Activity: Copy each line in the data below that contains the word "computer".

Extracted records:

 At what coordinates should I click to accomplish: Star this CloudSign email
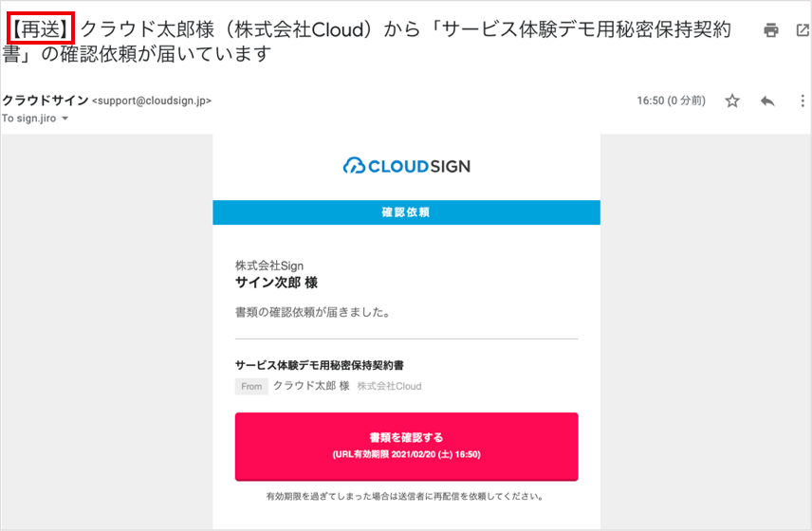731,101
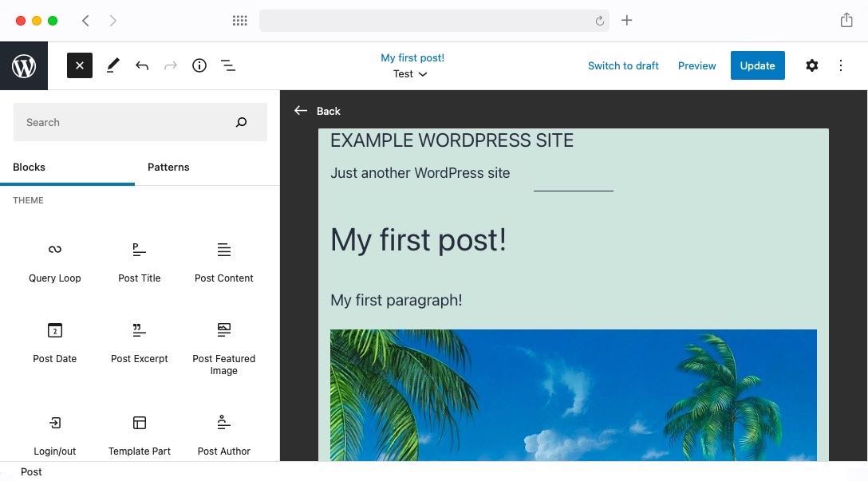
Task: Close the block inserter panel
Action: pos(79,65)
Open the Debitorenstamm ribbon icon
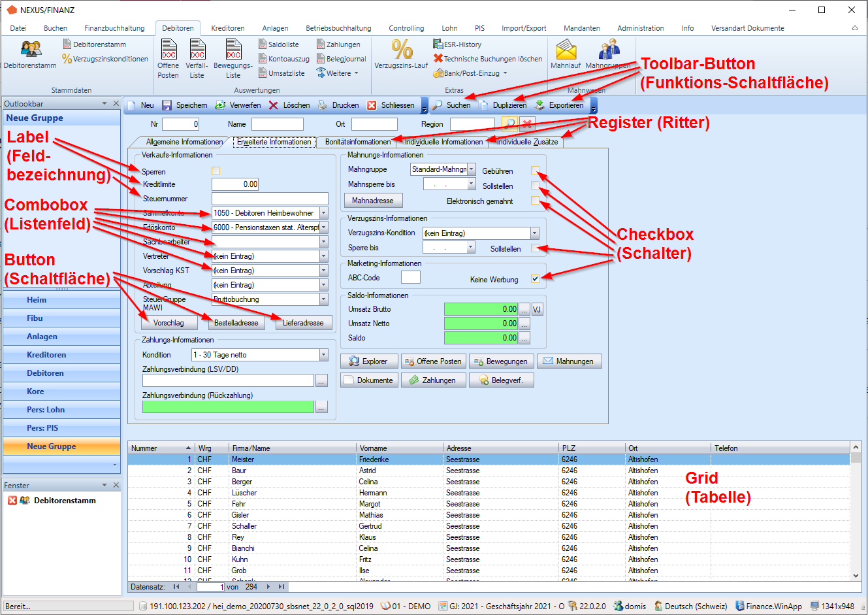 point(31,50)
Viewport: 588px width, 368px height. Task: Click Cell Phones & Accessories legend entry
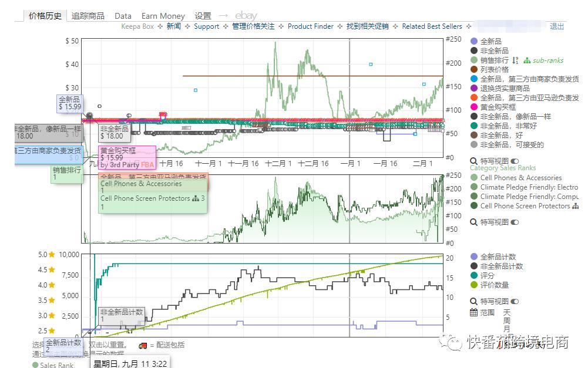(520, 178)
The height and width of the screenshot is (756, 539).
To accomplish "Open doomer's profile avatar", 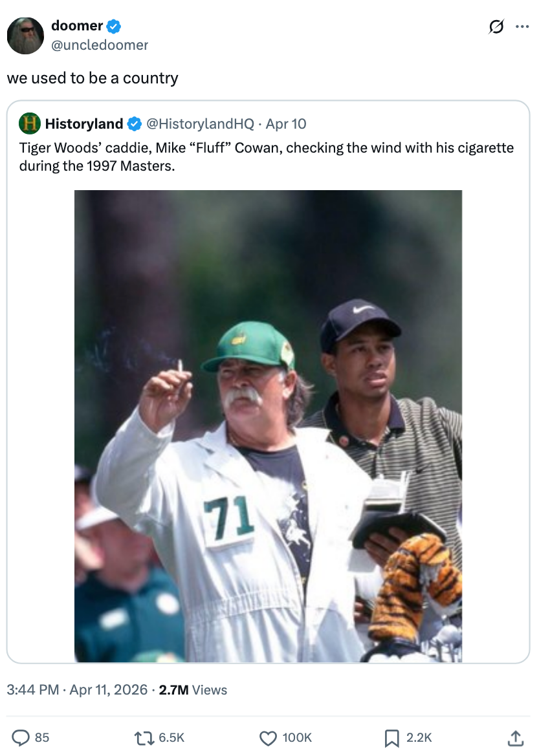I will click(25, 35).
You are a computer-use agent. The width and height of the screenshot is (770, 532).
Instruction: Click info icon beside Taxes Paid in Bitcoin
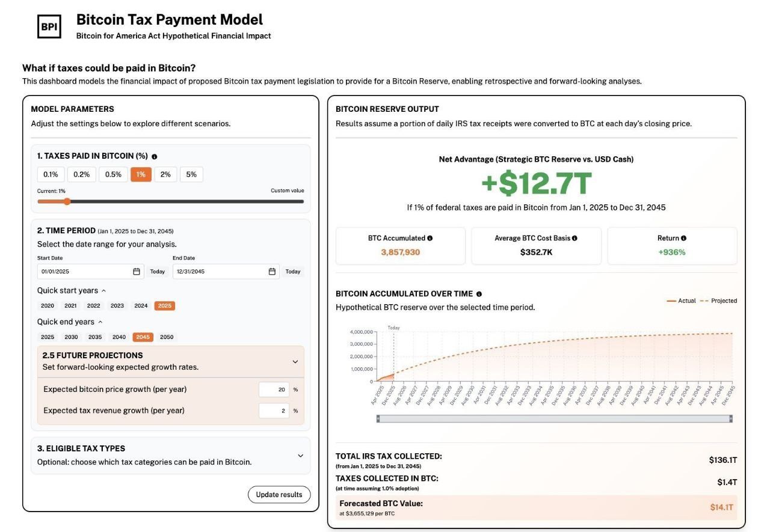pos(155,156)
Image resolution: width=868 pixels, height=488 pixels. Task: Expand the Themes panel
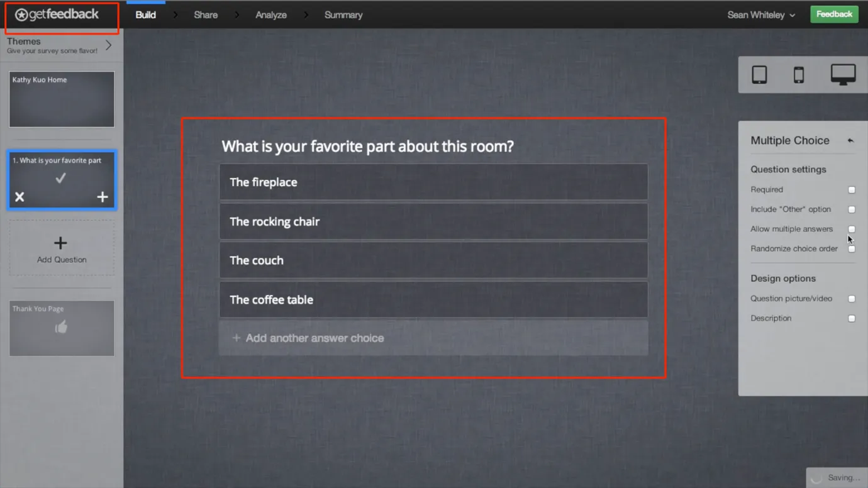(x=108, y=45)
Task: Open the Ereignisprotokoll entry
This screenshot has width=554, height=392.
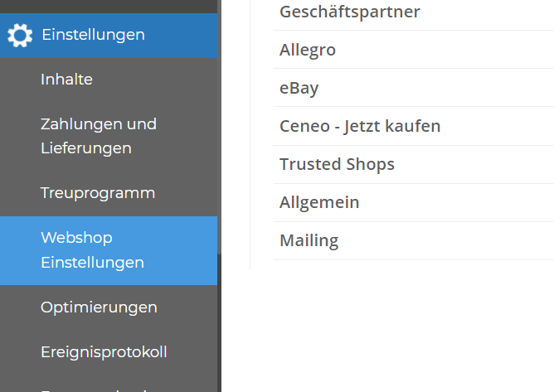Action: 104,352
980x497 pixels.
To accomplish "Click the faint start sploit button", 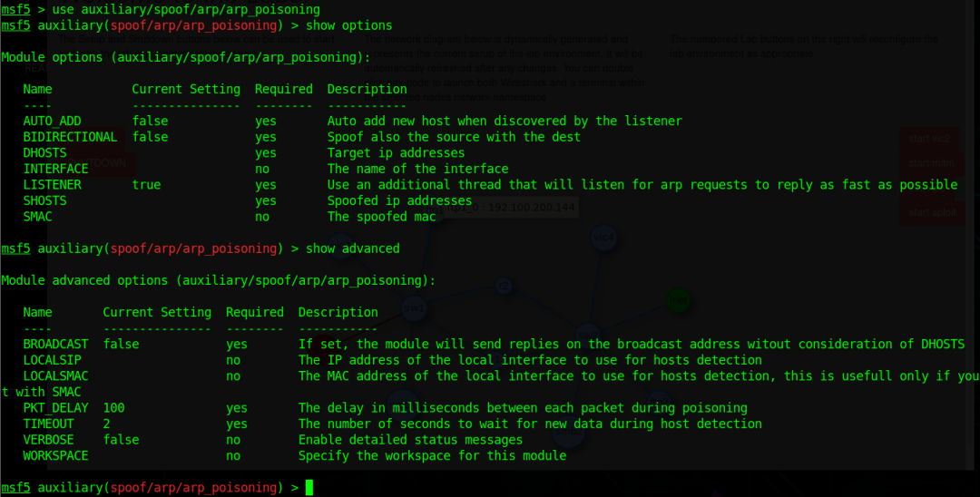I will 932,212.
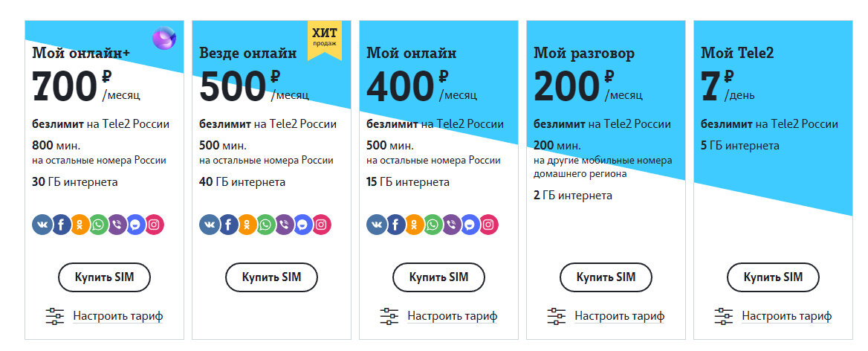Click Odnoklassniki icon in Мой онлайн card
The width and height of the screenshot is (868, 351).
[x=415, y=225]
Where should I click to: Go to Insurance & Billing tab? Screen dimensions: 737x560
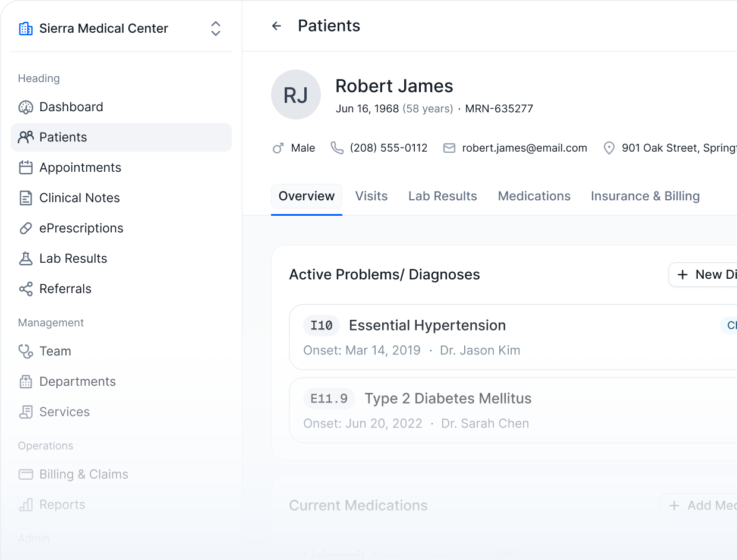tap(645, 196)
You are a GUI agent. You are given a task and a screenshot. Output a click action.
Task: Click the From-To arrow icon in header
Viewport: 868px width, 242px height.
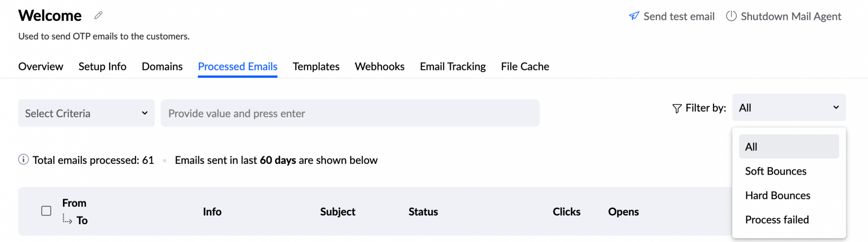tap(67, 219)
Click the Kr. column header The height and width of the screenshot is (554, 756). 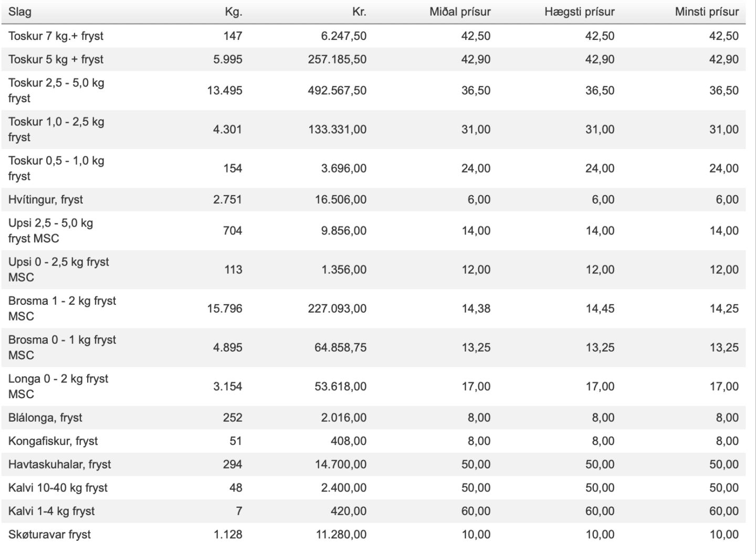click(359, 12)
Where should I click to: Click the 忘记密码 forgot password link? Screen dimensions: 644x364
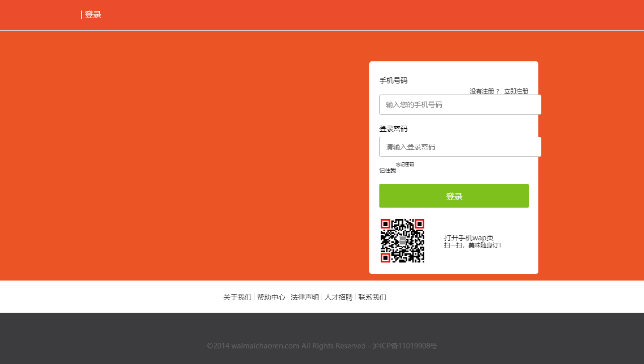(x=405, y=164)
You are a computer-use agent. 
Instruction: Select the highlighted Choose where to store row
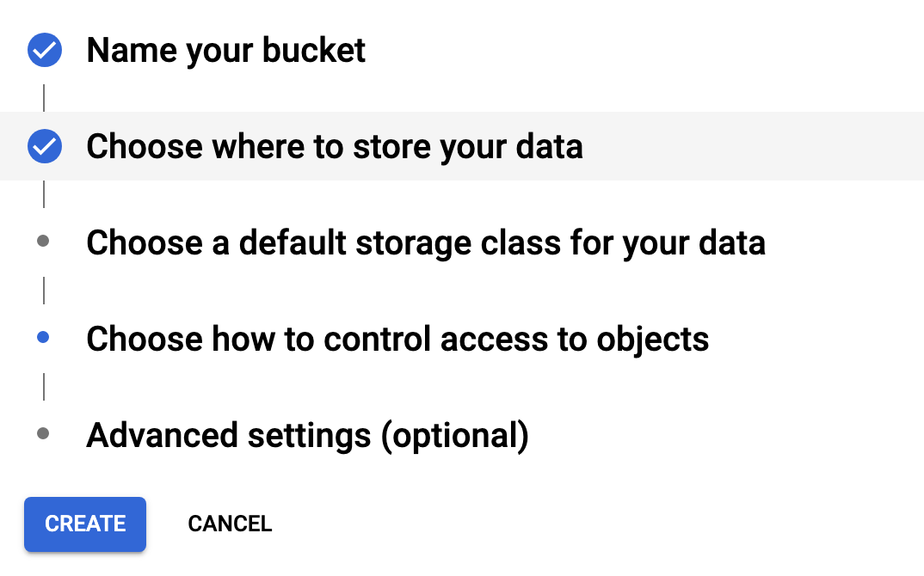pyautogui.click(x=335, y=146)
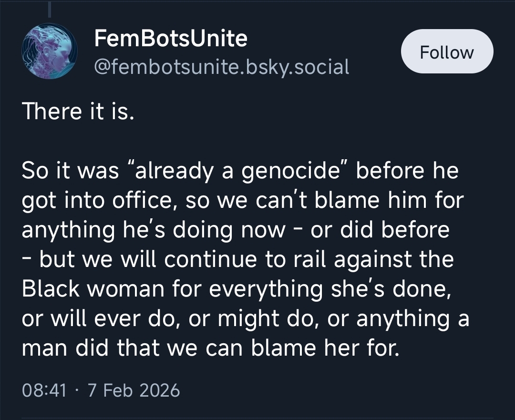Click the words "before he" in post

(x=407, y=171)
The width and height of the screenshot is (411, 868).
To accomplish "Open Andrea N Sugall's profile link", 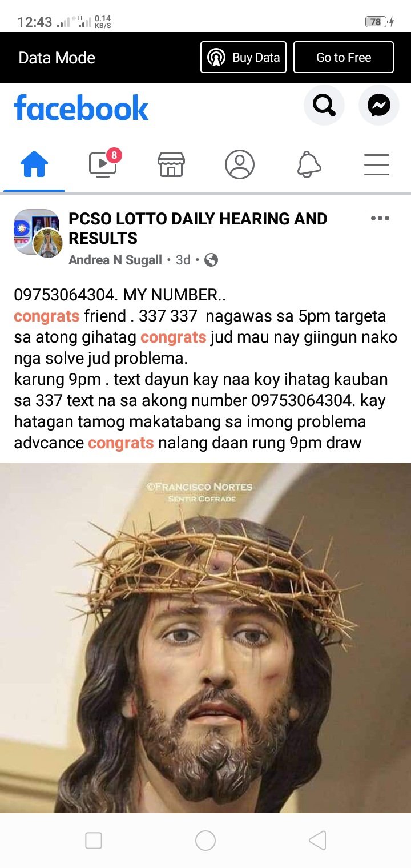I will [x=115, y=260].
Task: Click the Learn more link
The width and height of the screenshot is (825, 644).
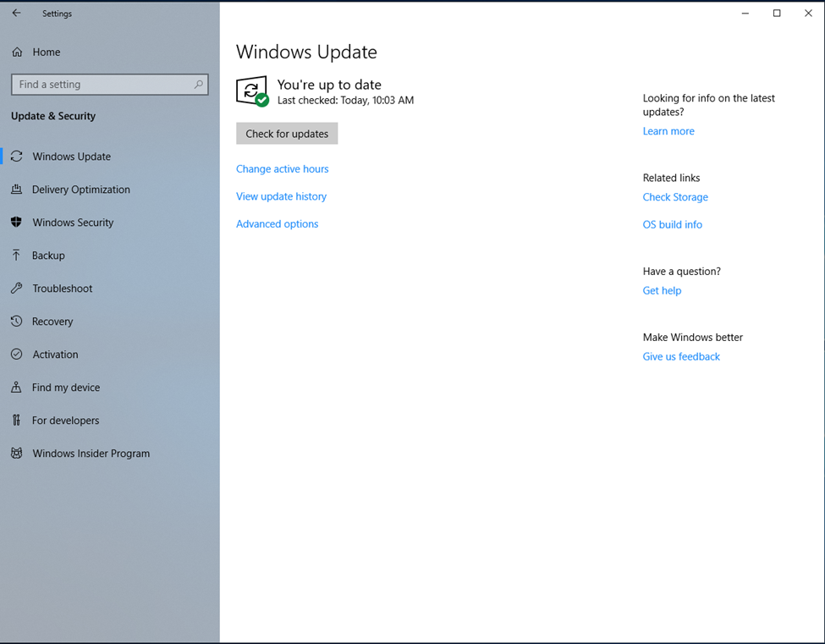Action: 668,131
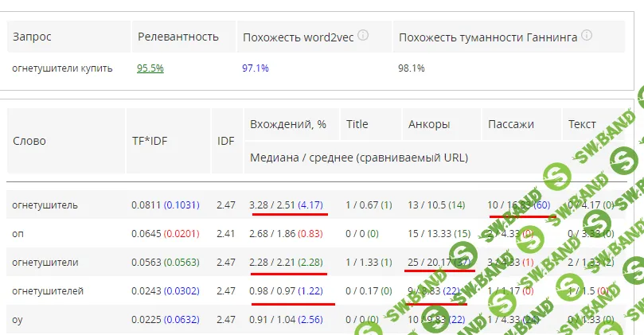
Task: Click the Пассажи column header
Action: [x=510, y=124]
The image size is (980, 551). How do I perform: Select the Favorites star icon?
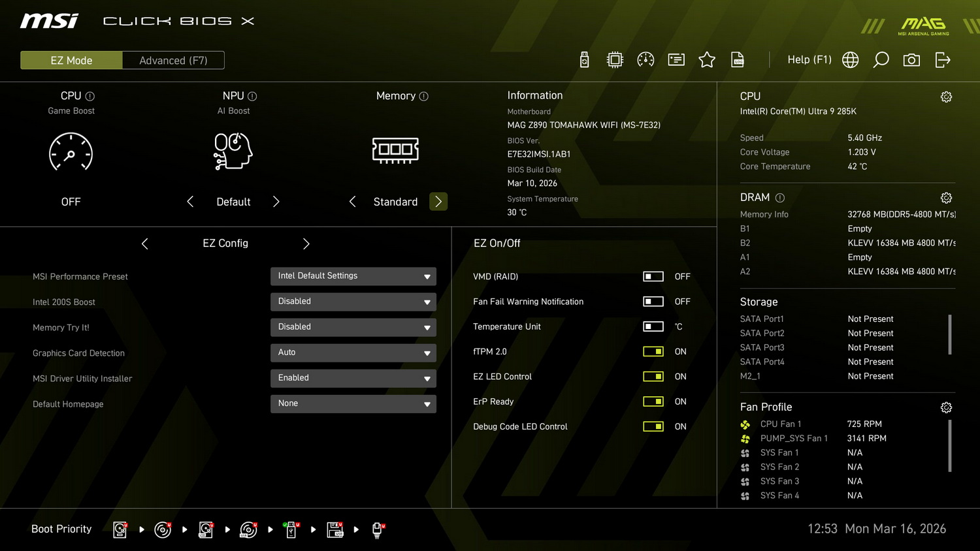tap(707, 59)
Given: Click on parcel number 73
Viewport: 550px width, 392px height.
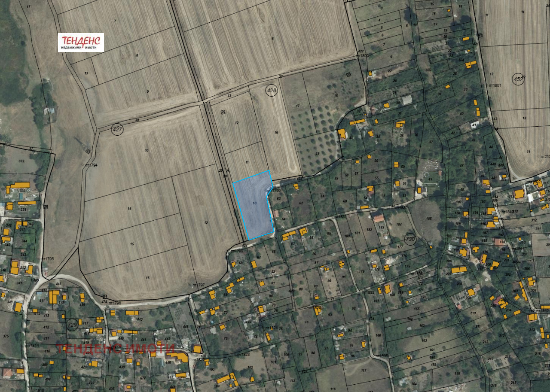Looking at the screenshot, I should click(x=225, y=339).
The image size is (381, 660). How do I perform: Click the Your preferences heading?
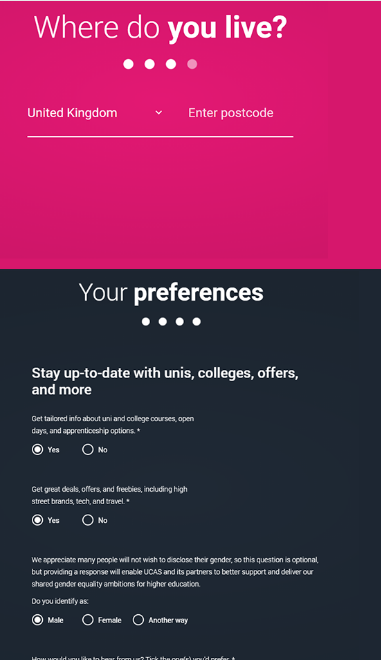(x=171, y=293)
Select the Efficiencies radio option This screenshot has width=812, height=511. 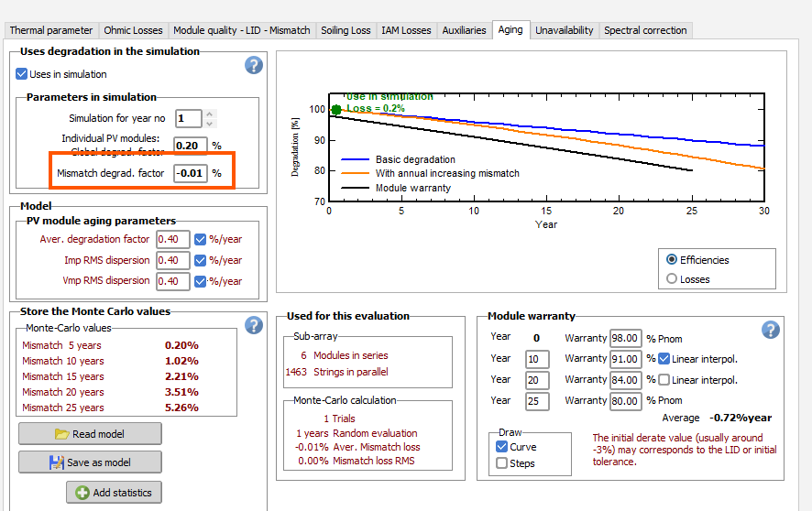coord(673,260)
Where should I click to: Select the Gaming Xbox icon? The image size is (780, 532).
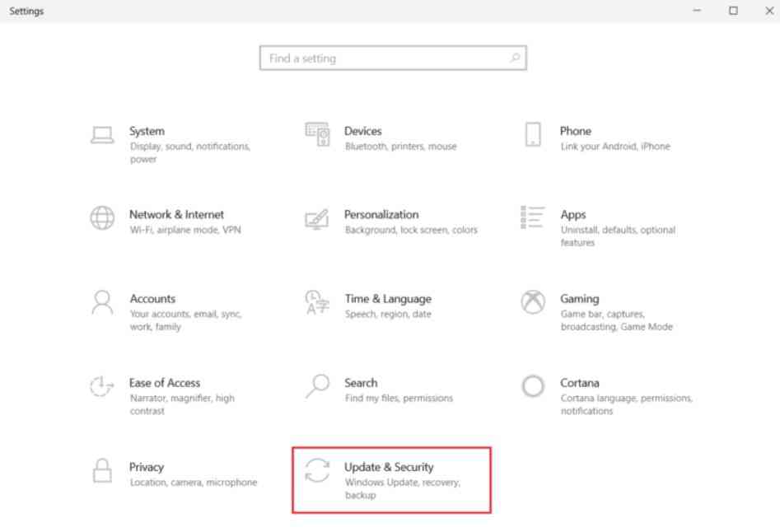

Expected answer:
You are a computer-use agent. The width and height of the screenshot is (770, 532).
You are a computer-use agent. 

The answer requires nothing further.